Re: tweaking NTUP_PER_BUCKET - Mailing list pgsql-hackers

From Robert Haas
Subject Re: tweaking NTUP_PER_BUCKET
Date
Msg-id CA+TgmoZjpGaqT11o1+tSa6yKoMpn4GkGfnEVKjbeiej1E_FTsA@mail.gmail.com
Whole thread Raw
In response to Re: tweaking NTUP_PER_BUCKET  ("Tomas Vondra" <tv@fuzzy.cz>)
Responses Re: tweaking NTUP_PER_BUCKET  ("Tomas Vondra" <tv@fuzzy.cz>)
List pgsql-hackers
On Tue, Jul 8, 2014 at 9:35 AM, Tomas Vondra <tv@fuzzy.cz> wrote:
> On 8 Červenec 2014, 14:49, Robert Haas wrote:
>> On Wed, Jul 2, 2014 at 8:13 PM, Tomas Vondra <tv@fuzzy.cz> wrote:
>>> I propose dynamic increase of the nbuckets (up to NTUP_PER_BUCKET=1)
>>> once the table is built and there's free space in work_mem. The patch
>>> mentioned above makes implementing this possible / rather simple.
>>
>> Another idea would be to start with NTUP_PER_BUCKET=1 and then, if we
>> run out of memory, increase NTUP_PER_BUCKET.  I'd like to think that
>> the common case is that work_mem will be large enough that everything
>> fits; and if you do it that way, then you save yourself the trouble of
>> rehashing later, which as you point out might lose if there are only a
>> few probes.  If it turns out that you run short of memory, you can
>> merge pairs of buckets up to three times, effectively doubling
>> NTUP_PER_BUCKET each time.
>
> Maybe. I'm not against setting NTUP_PER_BUCKET=1, but with large outer
> relations it may be way cheaper to use higher NTUP_PER_BUCKET values
> instead of increasing the number of batches (resulting in repeated scans
> of the outer table). I think it's important (but difficult) to keep these
> things somehow balanced.

Right, I think that's clear.  I'm just pointing out that you get to
decide: you can either start with a larger NTUP_PER_BUCKET and then
reduce it if you enough memory left, or you can start with a smaller
NTUP_PER_BUCKET and then increase it if you run short of memory.

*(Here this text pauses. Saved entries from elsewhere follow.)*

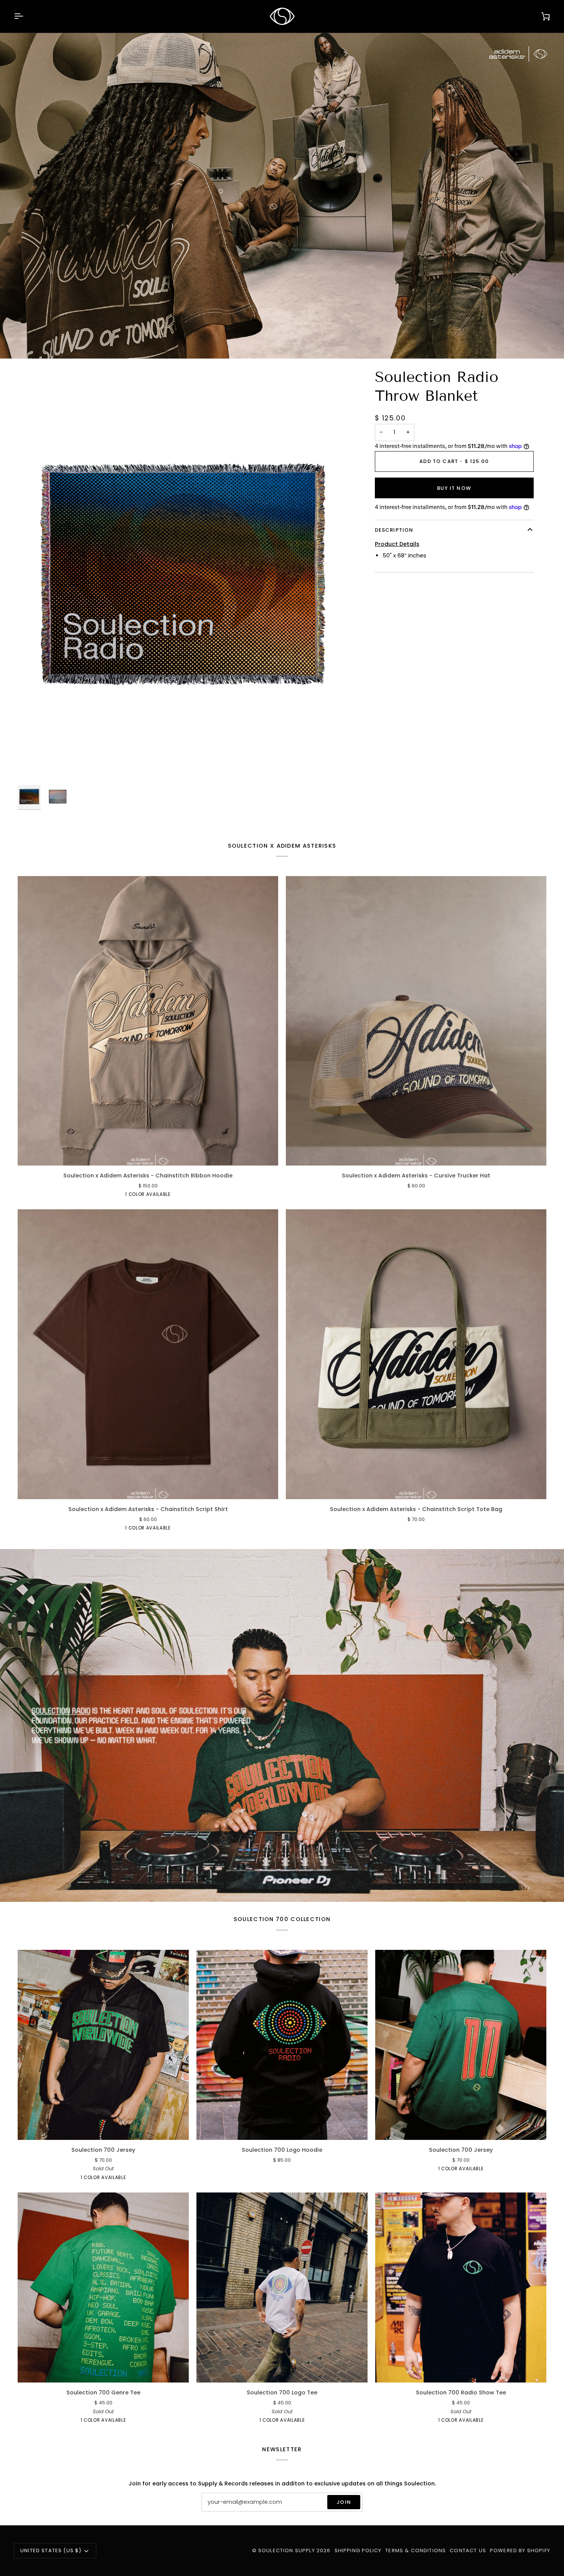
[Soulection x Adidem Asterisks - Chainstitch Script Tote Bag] (416, 1354)
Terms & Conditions (415, 2550)
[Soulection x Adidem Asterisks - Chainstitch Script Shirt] (148, 1354)
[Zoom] (183, 574)
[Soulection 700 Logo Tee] (282, 2287)
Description (394, 530)
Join (343, 2502)
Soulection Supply (286, 2550)
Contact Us (468, 2550)
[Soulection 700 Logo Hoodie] (282, 2045)
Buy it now (454, 488)
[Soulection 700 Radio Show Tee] (460, 2287)
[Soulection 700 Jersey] (103, 2045)
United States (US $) (50, 2550)
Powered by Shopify (520, 2550)
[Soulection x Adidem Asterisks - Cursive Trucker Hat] (416, 1021)
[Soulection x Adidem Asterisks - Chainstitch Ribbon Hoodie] (148, 1021)
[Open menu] (25, 16)
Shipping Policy (358, 2550)
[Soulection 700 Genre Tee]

>> Yet another idea is to stick with your scheme, but do the dynamic
>> bucket splits lazily.  Set a flag on each bucket indicating whether or
>> not it needs a lazy split.  When someone actually probes the hash
>> table, if the flag is set for a particular bucket, move any tuples
>> that don't belong as we scan the bucket.  If we reach the end of the
>> bucket chain, clear the flag.
>
> I don't think a lazy scheme makes much sense here. There are two clearly
> separated phases - loading the table and search.
>
> Also, it seems to me it can't work as described. Say we build a table and
> then find out we need a table 4x the size. If I understand your proposal
> correctly, you'd just resize buckets array, copy the existing buckets
> (first 1/4 buckets) and set 'needs_split' flags. Correct?
>
> Well, the problem is that while scanning a bucket you already need to know
> which tuples belong there. But with the lazy approach, the tuples might
> still be in the old (not yet split) buckets. So you'd have to search the
> current bucket and all buckets that were not split yet. Or did I miss
> something?

If you have, say, bucket 0..63 and you decide to change it to buckets
0..255, then any tuple that isn't in bucket N has to be in bucket N %
64.  More generally, any time you expand or contract by a power of two
it's pretty easy to figure out where tuples have to go.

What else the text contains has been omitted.